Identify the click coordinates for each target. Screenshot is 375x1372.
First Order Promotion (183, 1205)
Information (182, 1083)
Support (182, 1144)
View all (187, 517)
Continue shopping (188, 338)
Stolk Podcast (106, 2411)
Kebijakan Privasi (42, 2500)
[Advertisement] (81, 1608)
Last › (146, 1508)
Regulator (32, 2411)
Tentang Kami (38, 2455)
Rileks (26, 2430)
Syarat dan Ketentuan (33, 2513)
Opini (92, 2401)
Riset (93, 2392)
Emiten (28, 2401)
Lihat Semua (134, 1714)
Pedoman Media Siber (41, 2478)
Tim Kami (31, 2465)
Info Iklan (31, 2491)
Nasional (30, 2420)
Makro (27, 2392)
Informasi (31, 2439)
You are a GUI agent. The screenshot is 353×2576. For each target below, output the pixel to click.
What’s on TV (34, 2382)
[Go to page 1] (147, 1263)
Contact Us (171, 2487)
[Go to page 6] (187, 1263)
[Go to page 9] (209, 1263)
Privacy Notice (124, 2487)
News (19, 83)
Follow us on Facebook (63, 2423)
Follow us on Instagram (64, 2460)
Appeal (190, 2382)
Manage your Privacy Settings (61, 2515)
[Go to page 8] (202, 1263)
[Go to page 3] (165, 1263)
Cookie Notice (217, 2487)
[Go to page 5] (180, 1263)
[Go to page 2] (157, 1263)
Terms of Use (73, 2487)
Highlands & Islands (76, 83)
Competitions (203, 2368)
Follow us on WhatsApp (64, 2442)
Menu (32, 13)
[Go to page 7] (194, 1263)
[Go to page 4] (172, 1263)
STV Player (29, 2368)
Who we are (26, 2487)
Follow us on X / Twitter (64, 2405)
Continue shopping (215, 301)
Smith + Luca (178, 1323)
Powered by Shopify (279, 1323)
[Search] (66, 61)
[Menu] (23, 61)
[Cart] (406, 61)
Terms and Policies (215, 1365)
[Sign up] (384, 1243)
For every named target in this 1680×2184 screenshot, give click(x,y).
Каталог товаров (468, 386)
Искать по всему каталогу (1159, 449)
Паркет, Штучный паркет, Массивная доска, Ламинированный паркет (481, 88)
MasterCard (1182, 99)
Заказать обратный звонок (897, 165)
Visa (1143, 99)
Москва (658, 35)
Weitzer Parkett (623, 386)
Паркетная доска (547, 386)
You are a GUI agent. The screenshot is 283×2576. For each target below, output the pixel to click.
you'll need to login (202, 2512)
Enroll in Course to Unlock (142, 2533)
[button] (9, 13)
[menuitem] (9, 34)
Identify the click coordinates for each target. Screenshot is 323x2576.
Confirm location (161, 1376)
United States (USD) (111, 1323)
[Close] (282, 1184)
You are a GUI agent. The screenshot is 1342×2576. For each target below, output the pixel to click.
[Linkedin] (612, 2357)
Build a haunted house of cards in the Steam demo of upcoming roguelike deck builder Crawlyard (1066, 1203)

> **Exercise aim**: Report every line from the material above that mentions the word "pixel".

> **Solved problem**:
You are a GUI agent. The screenshot is 353×2576. For each target below, output the pixel to click.
You are a GUI agent. The screenshot is 283×2576. For each target below, output the pixel to click.
You are a GUI agent. The screenshot is 1342×2576. For each target below, output the pixel to click.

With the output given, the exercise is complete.